I have an image dataset of 2432 images, each with a category of a total of 3. The labels are stored in a csv file with the image id and the label (T1). The distribution of data is:
negative 1695 positive 648 neutral 89
I'm trying to OverSample the positive and neutral images but so far I haven't had any real success.
Using imblearn SMOTE and RandomOverSampler and I get an exit code 137 (interrupted by signal 9: SIGKILL) for what I think it's by trying to load all the images locally at the same time.
The code for this:
(desired_width, desired_height) = (300,300)
# Step 1: Load CSV file containing filenames and labels
data = train_dataset
# Step 2: Load images from a folder and create corresponding labels
image_folder = train_images_location
image_filenames = data['id'].values
labels = data['T1'].values
# Step 3: Load and preprocess images (replace this with your own image loading/preprocessing logic)
X = []
for filename in image_filenames:
image_path = os.path.join(image_folder, filename)
image = cv2.imread(image_path) # Load the image using OpenCV
image = cv2.cvtColor(image, cv2.COLOR_BGR2RGB) # Convert BGR to RGB
image = cv2.resize(image, (desired_width, desired_height)) # Resize the image to desired dimensions
image = image / 255.0 # Normalize the pixel values between 0 and 1
X.append(image)
# Convert the image list to NumPy array
X = np.array(X)
# Step 4: Split the dataset into training and testing sets
X_train, X_test, y_train, y_test = train_test_split(X, labels, test_size=0.2, random_state=42)
# Step 5: Apply a resampling technique to balance the training set
sm = SMOTE(random_state=42)
X_train_resampled, y_train_resampled = sm.fit_resample(X_train.reshape(len(X_train), -1), y_train)
I have also tried ImageDataGenerator.flow_from_dataframe and with this method I'm able to get results but they are always overfitted (training 1.0 accuracy and in testing 0.7):
train_data_gen = ImageDataGenerator(rescale=1./255)
test_data_gen = ImageDataGenerator(rescale=1./255)
#Specify the image size that the pre-trained models will use.
target_image_size = (300,300)
train_generator = train_data_gen.flow_from_dataframe(
target_size=target_image_size,
dataframe=train_dataset,
directory=train_images_location,
x_col="id",
y_col="T1",
batch_size=32,
class_mode="categorical",
)
models_input_shape = (300, 300, 3)
models_to_try = {
'vgg19':VGG19(weights='imagenet', include_top=False, input_shape=models_input_shape),
'inceptionv3':InceptionV3(weights = 'imagenet', include_top = False, input_shape = models_input_shape),
'resnet50':ResNet50(weights = 'imagenet', include_top = False, input_shape = models_input_shape),
'efficientnetv2':EfficientNetV2S(weights = 'imagenet', include_top = False, input_shape = models_input_shape)
}
num_classes = len(pd.unique(train_dataset['T1']))

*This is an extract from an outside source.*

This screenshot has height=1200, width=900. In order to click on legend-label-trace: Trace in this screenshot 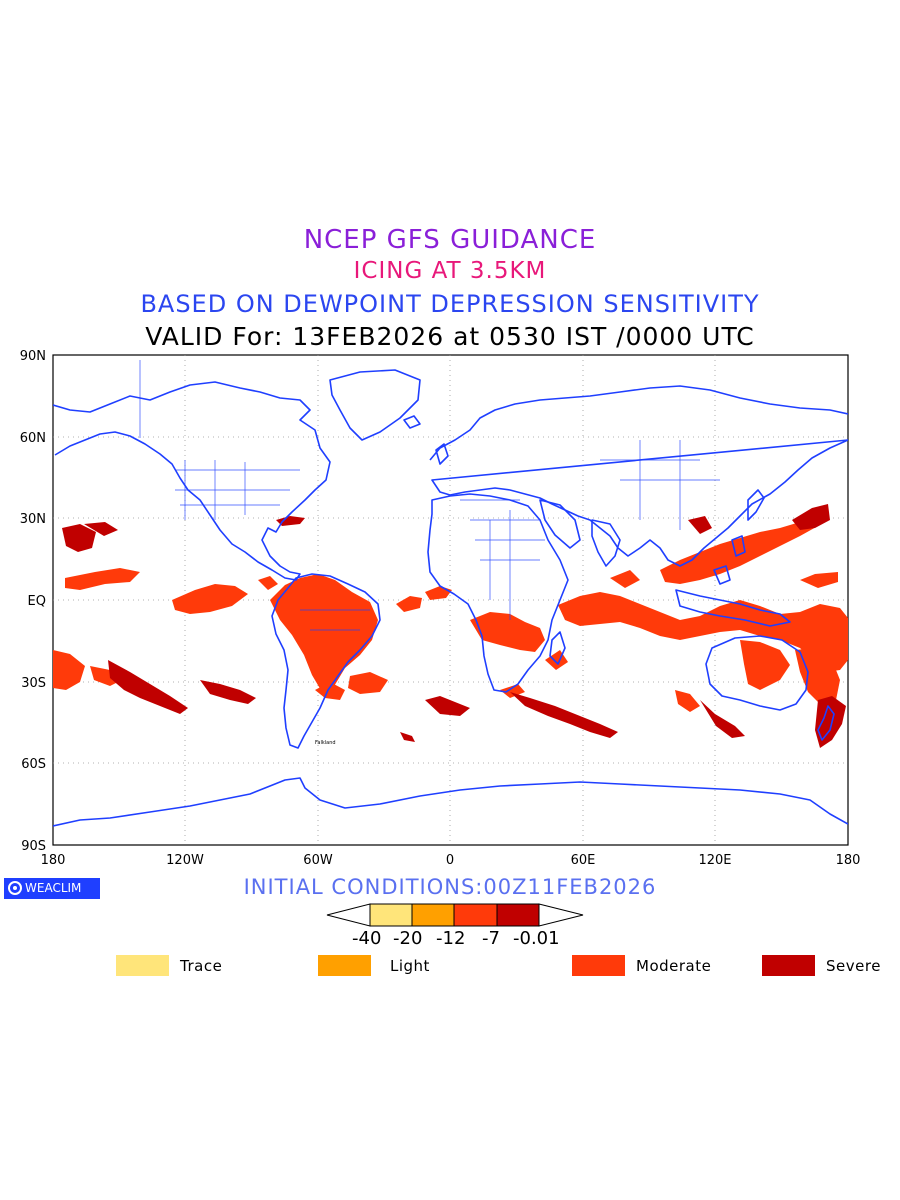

for model_name in models_to_try.keys():
print(model_name,'\n')
base_model = models_to_try[model_name]
for layer in base_model.layers:
layer.trainable = False
model = Sequential()
model.add(base_model)
model.add(Flatten())
model.add(Dense(256, activation='relu'))
model.add(Dense(num_classes, activation='softmax'))

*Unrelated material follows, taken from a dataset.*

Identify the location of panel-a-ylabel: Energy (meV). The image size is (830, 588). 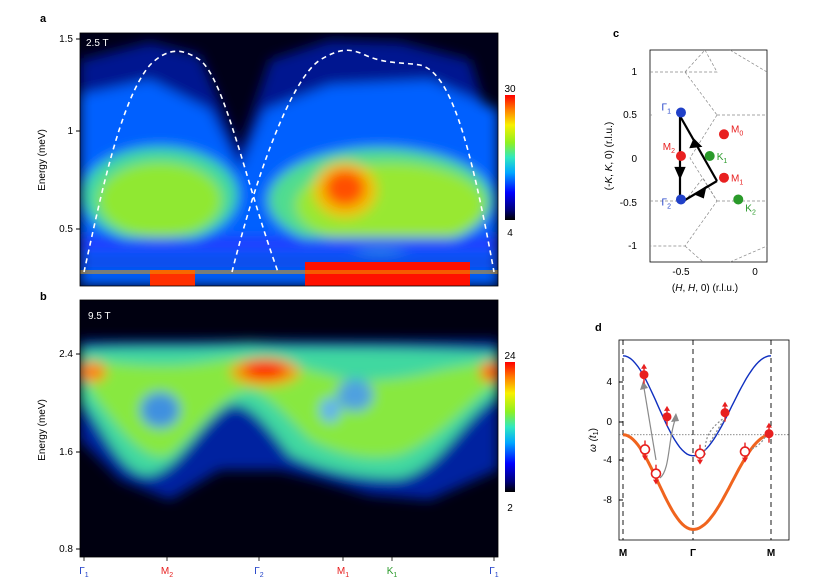
(42, 160). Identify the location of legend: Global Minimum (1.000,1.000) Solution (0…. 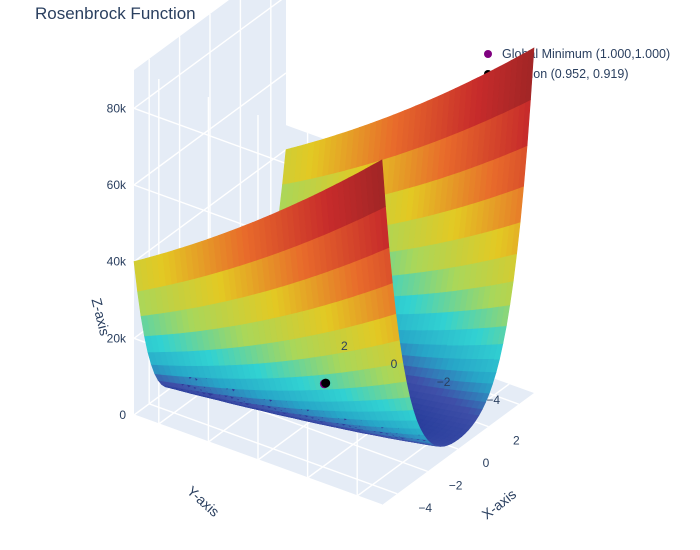
(576, 64).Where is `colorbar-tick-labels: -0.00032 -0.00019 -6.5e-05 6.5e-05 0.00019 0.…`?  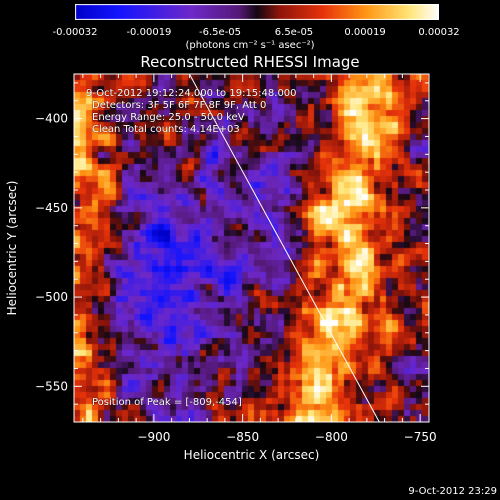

model.compile(loss=losses.CategoricalCrossentropy(), optimizer=Adam(learning_rate=0.0001), metrics=['accuracy'])
epochs = 20
steps_per_epoch = train_generator.n // train_generator.batch_size
history = model.fit(
train_generator,
steps_per_epoch=steps_per_epoch,
epochs=epochs
)
If there's any alternative or idea you can throw me I would appreciate it greatly, thanks.